A good friend, Chris Alford, recently lent me a most engaging biography of Rowan Williams, by Rupert Shortt.
Here is an extract from the Introduction.
The Welsh friend who described him as a 'recluse with a massive social conscience' was too pungent, but the comment contains more than a grain of truth. Besides, the Church was becoming a much more volatile place by the time Rowan appeared in the frame for Canterbury. The challenge of averting deep splits in the Anglican Communion would have been intractable, whoever was at the helm. As the crisis became even graver, many people thought that a major intellectual talent had been squandered in forlorn bids to reconcile factions on either side of the gay debate, and all the other arguments -- over biblical authority or church government or the limits of diversity -- for which disagreement about same-sex relationships is a proxy.

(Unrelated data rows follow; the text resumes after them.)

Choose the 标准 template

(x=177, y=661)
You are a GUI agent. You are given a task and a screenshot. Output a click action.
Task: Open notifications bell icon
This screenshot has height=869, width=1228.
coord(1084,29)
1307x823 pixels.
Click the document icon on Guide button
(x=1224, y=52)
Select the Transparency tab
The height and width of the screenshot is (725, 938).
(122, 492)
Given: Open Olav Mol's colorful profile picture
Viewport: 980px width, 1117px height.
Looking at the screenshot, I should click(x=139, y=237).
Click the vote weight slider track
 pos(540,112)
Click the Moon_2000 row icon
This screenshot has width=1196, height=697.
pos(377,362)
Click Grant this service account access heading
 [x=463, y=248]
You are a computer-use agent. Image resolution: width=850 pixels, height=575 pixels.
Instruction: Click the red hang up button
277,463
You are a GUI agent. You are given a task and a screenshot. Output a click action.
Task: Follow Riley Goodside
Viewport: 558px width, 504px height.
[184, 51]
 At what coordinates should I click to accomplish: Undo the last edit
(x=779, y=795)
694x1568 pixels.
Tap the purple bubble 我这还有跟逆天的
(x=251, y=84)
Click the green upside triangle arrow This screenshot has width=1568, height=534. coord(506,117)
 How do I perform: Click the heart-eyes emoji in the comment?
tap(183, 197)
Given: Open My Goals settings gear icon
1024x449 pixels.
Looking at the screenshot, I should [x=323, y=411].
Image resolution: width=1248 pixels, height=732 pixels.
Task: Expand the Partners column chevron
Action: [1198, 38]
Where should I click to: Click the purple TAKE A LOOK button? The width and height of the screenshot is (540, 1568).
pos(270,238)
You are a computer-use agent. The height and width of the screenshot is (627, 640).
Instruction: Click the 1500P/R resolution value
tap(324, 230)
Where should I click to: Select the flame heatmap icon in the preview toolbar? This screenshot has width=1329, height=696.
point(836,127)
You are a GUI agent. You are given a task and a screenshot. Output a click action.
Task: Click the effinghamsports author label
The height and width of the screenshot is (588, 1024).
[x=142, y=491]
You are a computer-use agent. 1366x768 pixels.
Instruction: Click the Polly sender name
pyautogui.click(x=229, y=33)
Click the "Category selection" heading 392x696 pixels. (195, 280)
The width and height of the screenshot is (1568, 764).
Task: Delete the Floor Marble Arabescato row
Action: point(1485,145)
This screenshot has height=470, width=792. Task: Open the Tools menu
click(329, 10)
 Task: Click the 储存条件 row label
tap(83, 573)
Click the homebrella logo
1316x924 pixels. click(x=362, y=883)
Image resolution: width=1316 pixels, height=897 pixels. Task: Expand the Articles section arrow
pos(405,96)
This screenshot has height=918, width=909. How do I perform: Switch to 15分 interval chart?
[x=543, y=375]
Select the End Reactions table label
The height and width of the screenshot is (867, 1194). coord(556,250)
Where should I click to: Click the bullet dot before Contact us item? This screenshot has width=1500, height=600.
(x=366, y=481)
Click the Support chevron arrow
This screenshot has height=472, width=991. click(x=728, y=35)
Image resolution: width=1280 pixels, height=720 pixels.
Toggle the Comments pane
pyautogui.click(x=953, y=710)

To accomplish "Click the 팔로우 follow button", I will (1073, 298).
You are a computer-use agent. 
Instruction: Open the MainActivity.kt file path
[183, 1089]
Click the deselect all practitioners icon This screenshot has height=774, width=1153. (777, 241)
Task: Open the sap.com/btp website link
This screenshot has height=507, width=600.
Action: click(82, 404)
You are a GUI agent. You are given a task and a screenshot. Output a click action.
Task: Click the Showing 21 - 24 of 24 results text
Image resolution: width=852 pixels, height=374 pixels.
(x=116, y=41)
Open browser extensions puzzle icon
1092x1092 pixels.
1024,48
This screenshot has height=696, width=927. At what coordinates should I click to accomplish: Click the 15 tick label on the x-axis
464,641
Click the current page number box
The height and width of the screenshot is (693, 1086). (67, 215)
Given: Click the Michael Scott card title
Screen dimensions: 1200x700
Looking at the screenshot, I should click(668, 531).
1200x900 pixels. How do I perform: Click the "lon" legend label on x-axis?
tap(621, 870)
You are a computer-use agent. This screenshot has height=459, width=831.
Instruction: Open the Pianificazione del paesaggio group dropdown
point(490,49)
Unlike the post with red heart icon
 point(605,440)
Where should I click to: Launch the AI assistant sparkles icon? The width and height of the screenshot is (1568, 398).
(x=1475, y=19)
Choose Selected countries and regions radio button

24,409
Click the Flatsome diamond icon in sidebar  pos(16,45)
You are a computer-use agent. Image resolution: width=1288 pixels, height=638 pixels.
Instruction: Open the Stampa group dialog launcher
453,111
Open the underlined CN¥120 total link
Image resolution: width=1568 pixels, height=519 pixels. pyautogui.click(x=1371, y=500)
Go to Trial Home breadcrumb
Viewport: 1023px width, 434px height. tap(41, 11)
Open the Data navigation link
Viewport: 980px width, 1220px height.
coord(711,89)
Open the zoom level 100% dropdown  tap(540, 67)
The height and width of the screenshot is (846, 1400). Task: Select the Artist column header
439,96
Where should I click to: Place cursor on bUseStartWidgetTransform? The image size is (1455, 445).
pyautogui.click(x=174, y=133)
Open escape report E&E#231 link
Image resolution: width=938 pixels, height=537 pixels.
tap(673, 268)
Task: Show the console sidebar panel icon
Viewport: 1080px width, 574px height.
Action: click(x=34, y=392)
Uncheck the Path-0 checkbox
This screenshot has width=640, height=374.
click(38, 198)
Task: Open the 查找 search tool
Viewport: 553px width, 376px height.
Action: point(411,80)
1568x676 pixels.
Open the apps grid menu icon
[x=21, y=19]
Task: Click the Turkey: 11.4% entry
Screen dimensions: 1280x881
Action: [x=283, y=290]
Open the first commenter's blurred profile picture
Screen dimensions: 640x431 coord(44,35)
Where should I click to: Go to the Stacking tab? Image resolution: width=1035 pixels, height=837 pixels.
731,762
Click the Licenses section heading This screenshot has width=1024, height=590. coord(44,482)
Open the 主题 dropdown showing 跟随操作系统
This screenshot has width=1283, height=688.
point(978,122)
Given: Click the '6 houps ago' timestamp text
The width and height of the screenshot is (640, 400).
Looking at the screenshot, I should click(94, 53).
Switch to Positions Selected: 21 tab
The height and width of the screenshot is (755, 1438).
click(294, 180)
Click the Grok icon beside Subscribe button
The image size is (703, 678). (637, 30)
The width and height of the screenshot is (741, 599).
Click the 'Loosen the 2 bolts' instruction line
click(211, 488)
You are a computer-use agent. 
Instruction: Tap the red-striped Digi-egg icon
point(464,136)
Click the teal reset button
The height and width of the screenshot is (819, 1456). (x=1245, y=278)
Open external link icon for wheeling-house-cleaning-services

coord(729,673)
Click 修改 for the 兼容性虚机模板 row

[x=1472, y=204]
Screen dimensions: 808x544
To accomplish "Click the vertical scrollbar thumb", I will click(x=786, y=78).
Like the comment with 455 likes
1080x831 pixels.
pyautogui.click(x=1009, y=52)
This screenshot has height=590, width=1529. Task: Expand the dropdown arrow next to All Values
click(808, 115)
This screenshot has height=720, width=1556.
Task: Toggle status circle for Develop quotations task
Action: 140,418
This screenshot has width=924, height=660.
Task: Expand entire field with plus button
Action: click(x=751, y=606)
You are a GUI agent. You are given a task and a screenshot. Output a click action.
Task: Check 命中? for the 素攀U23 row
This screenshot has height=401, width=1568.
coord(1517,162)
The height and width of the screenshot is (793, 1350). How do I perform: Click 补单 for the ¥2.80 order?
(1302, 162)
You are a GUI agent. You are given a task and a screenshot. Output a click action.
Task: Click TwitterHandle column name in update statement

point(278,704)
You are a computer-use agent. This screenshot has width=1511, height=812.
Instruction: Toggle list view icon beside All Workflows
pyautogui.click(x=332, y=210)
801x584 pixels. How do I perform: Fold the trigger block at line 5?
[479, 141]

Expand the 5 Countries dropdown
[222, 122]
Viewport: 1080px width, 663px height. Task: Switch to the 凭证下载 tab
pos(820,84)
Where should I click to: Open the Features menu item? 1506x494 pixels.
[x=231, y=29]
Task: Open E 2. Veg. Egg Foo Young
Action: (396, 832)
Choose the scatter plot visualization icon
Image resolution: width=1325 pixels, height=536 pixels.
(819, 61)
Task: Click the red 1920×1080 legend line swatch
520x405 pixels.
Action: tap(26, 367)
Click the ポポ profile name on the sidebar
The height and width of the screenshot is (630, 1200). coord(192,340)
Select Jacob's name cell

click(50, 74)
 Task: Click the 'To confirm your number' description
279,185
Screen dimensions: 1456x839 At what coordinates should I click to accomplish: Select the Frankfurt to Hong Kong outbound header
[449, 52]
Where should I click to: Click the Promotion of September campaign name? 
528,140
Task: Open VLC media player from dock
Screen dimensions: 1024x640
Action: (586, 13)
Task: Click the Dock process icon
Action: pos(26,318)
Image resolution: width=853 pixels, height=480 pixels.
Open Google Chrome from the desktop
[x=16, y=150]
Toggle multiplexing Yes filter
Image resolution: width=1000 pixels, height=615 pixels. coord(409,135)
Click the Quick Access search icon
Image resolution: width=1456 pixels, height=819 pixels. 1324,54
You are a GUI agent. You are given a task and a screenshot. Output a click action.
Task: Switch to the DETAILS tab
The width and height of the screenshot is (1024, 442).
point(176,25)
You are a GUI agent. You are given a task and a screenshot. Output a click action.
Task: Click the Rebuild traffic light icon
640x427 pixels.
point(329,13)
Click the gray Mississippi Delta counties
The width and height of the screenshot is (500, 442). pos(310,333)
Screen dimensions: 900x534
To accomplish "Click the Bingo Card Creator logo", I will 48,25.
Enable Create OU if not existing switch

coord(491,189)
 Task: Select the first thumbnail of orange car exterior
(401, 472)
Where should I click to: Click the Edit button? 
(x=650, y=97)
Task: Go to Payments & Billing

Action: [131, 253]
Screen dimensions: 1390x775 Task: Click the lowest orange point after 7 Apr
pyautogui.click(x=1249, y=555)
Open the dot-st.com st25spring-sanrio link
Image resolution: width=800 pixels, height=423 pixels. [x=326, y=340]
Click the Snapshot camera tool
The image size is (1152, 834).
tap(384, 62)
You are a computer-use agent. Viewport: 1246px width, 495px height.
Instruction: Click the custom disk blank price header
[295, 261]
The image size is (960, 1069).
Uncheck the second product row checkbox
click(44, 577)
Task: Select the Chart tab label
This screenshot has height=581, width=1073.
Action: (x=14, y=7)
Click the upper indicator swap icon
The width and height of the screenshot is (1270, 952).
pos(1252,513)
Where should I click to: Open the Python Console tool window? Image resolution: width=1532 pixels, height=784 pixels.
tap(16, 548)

And behind the public face, sympathetic observers saw a sensitive human being enduring a prolonged form of torture.
Not only did this book give me a fascinating insight into the life and ministry of Rowan Williams, but it also sparked some fresh thinking about disagreements in the church and the ways in which we might cope with them in a spirit of Agape. Not only Anglicans will find this an absorbing, candid and lucid book. I recommend it warmly.
In The Guardian , the reviewer claimed ..... Williams may have found the perfect biographer: authoritative yet accessible, acute and fair-minded, sympathetic but critical.